Figure 5

Correction of type VII collagen in RTM28-transduced patient keratinocytes. (a) Immunofluorescene staining of a wild-type human keratinocyte line (1, 4), an RDEB keratinocyte line (2, 5) and an RTM28-transduced RDEB keratinocyte line (3, 6). The upper panel shows type VII collagen staining using an antibody against the NC1 domain of type VII collagen, whereas staining against the FLAG tag is shown in the lower panel. Staining with the type VII collagen-specific antibody resulted in a strong signal in wild-type human keratinocytes (1), while the staining was absent in the untransduced RDEB keratinocyes (2). RTM28-transduced RDEB keratinocytes displayed a specific staining with the anti-type VII collagen antibody, corresponding to corrected type VII collagen expression upon trans-splicing (3). As expected, wild-type keratinocytes (4) and RDEB keratinocytes (5) did not show a specific signal using an anti-FLAG tag antibody, whereas staining of RTM28-transduced RDEB keratinocytes (6) resulted in a specific signal (green) in the cytoplasm of the cells.

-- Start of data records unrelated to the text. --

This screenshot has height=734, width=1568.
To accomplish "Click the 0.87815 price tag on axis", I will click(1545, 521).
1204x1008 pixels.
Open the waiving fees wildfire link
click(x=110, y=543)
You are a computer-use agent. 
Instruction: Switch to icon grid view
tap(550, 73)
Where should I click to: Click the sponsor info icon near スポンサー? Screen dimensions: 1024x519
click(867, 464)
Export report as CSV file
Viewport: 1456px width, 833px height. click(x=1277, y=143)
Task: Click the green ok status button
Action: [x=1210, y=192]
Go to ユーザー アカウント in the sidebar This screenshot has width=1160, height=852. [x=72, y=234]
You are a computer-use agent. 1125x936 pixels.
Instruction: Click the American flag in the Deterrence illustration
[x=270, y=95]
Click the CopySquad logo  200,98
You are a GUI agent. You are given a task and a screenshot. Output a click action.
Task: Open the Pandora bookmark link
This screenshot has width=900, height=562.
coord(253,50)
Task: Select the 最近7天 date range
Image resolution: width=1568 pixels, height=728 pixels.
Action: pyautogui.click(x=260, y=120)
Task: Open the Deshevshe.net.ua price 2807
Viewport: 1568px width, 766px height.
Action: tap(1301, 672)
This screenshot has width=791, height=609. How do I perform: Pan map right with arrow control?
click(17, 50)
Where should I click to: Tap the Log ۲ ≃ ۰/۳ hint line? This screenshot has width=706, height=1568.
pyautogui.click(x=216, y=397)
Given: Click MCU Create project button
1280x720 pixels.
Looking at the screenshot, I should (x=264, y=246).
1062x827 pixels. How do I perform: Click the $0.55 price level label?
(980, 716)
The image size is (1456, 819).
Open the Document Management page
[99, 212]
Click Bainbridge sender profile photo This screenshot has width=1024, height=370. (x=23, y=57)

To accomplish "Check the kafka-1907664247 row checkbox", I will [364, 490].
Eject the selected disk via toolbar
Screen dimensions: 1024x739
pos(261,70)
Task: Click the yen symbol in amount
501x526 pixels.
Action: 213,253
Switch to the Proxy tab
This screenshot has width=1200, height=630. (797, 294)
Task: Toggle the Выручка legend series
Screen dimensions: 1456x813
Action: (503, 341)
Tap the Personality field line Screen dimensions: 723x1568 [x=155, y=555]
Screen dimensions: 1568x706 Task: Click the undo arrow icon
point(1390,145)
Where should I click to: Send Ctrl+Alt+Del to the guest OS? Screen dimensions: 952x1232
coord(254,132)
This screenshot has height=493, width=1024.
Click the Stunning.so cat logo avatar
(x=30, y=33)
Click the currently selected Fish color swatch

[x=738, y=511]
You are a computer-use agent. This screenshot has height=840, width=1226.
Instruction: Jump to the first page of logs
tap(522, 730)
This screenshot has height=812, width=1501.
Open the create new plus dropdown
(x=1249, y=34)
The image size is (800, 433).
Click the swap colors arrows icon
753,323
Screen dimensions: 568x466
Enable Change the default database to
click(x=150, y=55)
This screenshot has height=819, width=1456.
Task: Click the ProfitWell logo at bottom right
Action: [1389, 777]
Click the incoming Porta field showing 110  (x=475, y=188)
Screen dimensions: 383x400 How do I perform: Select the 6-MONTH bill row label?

The cell nuclei were counterstained with DAPI (blue). Scale bar: 50 μm. (b) Western blot analysis of cell lysates using either an antibody against type VII collagen (upper panel) or the FLAG tag (lower panel). Wild-type human keratinocytes showed a strong type VII collagen band (1), whereas there was no band detectable in untransduced RDEB keratinocytes (2). RTM28-transduced RDEB keratinocytes (3) showed a weak band at the correct size of ~290 kDa, indicating accurate trans-splicing. Further, no band was detectable in wild-type keratinocytes (4) and untransduced RDEB keratinocytes (5) using a FLAG-specific antibody, whereas a specific ~293 kDa FLAG-tagged trans-spliced type VII collagen was visible in lysates of RTM28-transduced RDEB keratinocytes (6). Actinin staining served as loading control.